**THE TASK:**
The line containing "Sizing Guide (195, 1733)" marks the start; repeat it and every following line exactly through the end of the entries.

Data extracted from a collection
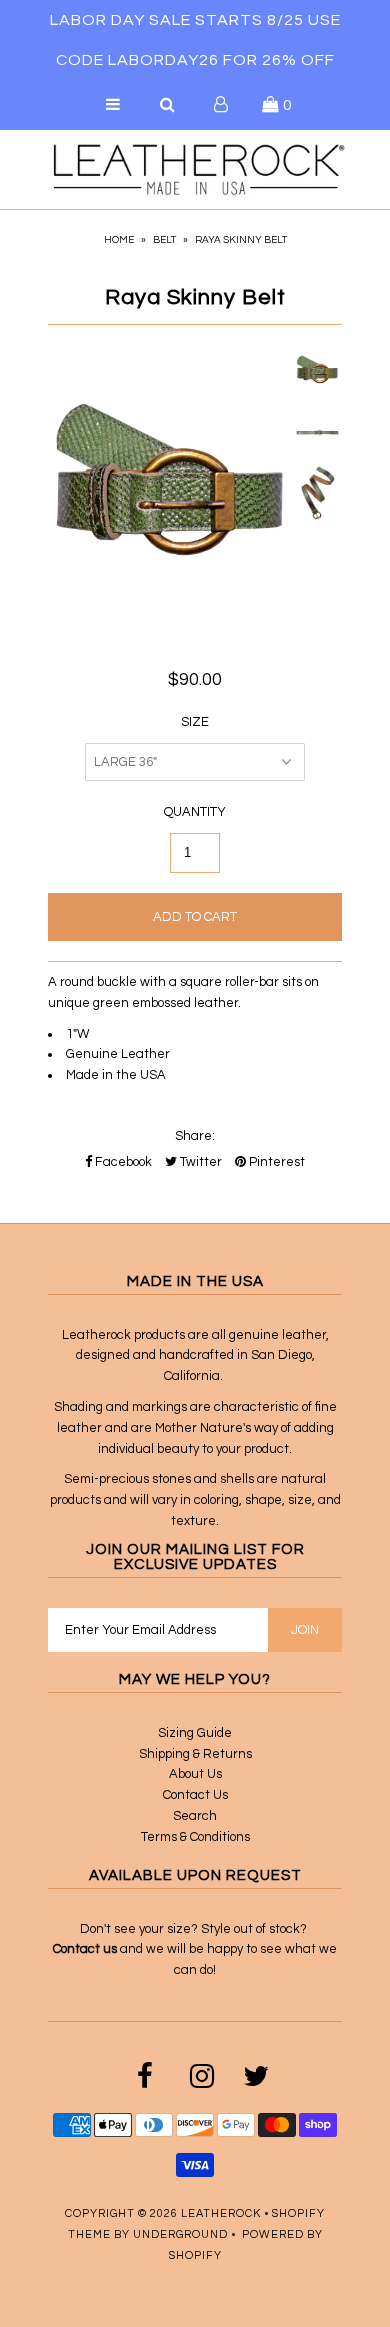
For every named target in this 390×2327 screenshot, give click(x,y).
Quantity (195, 812)
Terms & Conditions (195, 1837)
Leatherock (221, 2213)
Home (119, 240)
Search (195, 1816)
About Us (195, 1774)
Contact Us (195, 1795)
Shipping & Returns (195, 1754)
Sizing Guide (195, 1733)
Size (195, 722)
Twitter (199, 1162)
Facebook (122, 1162)
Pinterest (275, 1162)
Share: (195, 1136)
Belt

**WORKED SOLUTION:**
Sizing Guide (195, 1733)
Size (195, 722)
Twitter (199, 1162)
Facebook (122, 1162)
Pinterest (275, 1162)
Share: (195, 1136)
Belt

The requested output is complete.